Im Juli 2012 lag mehrere Stunden lang auf dem Tisch der Schwimmmeister_innenkabine im Hallenbad der SSE Schwimm- und Sprunghalle im Europa-Sportpark ein (Nach-)Druck der „Zeitung“ „Der Völkische Beobachter“. Diese wurde von einem Mitarbeiter dort hingelegt. In der Kabine halten sich regelmäßig Mitarbeiter_innen auf, sie ist aus Glas und dadurch auch einsehbar. Einen Mitarbeiter darauf angesprochen wurde der dort neuen Mitarbeiterin mitgeteilt, dass die „Zeitung“ gelesen werde „um sich zu informieren“ und „Es war ja nicht alles schlecht damals…“. Dieser Vorfall reiht sich ein in einen Arbeitsalltag, in dem viele Mitarbeiter_innen untereinander Badegäste abwertend mit der (von ihnen willkürlich) zugeschriebenen Herkunft bezeichneten. Es wurde auch das Roma- und Sinti-feindliche Z-Wort benutzt. Im Gegensatz wurden Badegäste, denen (ebenso willkürlich) eine „deutsche Herkunft“ zugeschrieben wurde, als „der Mann “ und „die Frau“ beschrieben. Zudem wurde die o.g. Mitarbeiterin explizit auf ein vermeintliches „Ausländer“problem im Bad hingewiesen.

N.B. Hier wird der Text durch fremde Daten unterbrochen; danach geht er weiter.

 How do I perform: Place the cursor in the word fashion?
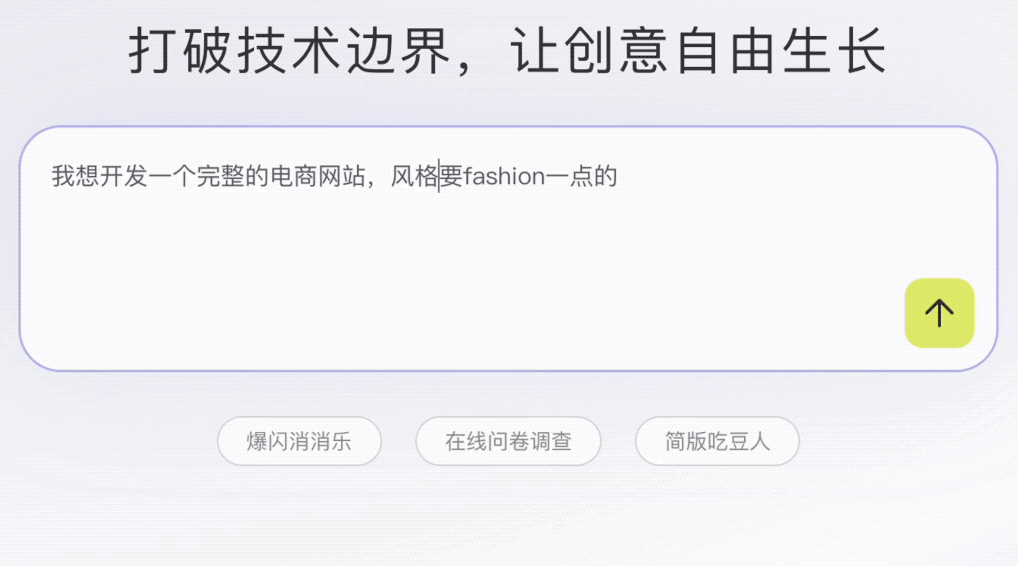[x=504, y=176]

Am Tag nach dem „die Zeitung“ auslag verweigerte die Mitarbeiterin die Arbeit und setzte das Personalbüro der Berliner Bäder-Betriebe persönlich darüber in Kenntnis und forderte Maßnahmen dagegen. Auf ihren Wunsch hin wurde die Mitarbeiterin dann in ein anderes Bad versetzt.
Auch am neuen Einsatzort, dem Kombibad Seestraße, kam es nach sehr kurzer Zeit zu weiteren menschenverachtenden Aussagen. Ein ebenfalls u.a für die Badeaufsicht zuständiger Mitarbeiter sprach sich dafür aus, dass „kriminelle(n) Ausländer hier in Deutschland direkt in den Zug gepackt werden und dieser Zug wird dann von außen mit einem Schloss verriegelt. Im Zug ist dann ein Loch im Boden, dort können sie ihr Geschäft verrichten.“ Und dann würden sie, wenn es nach ihm gehen würde, dort angekommen, ausgeladen werden um dann direkt ins Gefängnis zu kommen. Ein weiterer Mitarbeiter fügte lachend hinzu: „Sie können ja noch Stroh zum drauflegen bekommen.“
Bei einem anderen Gespräch erzählte die Mitarbeiterin sie sei pansexuell, was für sie heiße, dass sowohl Frauen als auch Männer als auch Menschen, die sich nicht in eine Geschlechtskategorie einordnen wollen und/oder können als potentielle Partner_innen in Frage kommen. Daraufhin erwiderte ein ebenfalls u.a. für die Wasseraufsicht zuständiger Mitarbeiter, dass Menschen, die sich nicht in eine Geschlechtskategorie einordnen lassen „behindert“ seien. Der Mitarbeiterin wurde entgegengebracht, alles was von der heterosexuellen Norm abweiche sei „krank“ und „verdient die Todesstrafe“. Weiter: „Ich finde bis jetzt warst du eine nette Kollegin, aber aufgrund dieser Charaktereigenschaft musst du getötet werden.“

Alle beschriebenen Vorfälle wurden von der Mitarbeiterin dem Betrieb gemeldet. Ihr sind -bis auf Anhörungen – keine unternommenen Maßnahmen bekannt, die Bäder-Betriebe geben in einem Schreiben vom 17.12.2012 an, dass die dargestellten Vorfälle nicht bestätigt werden könnten.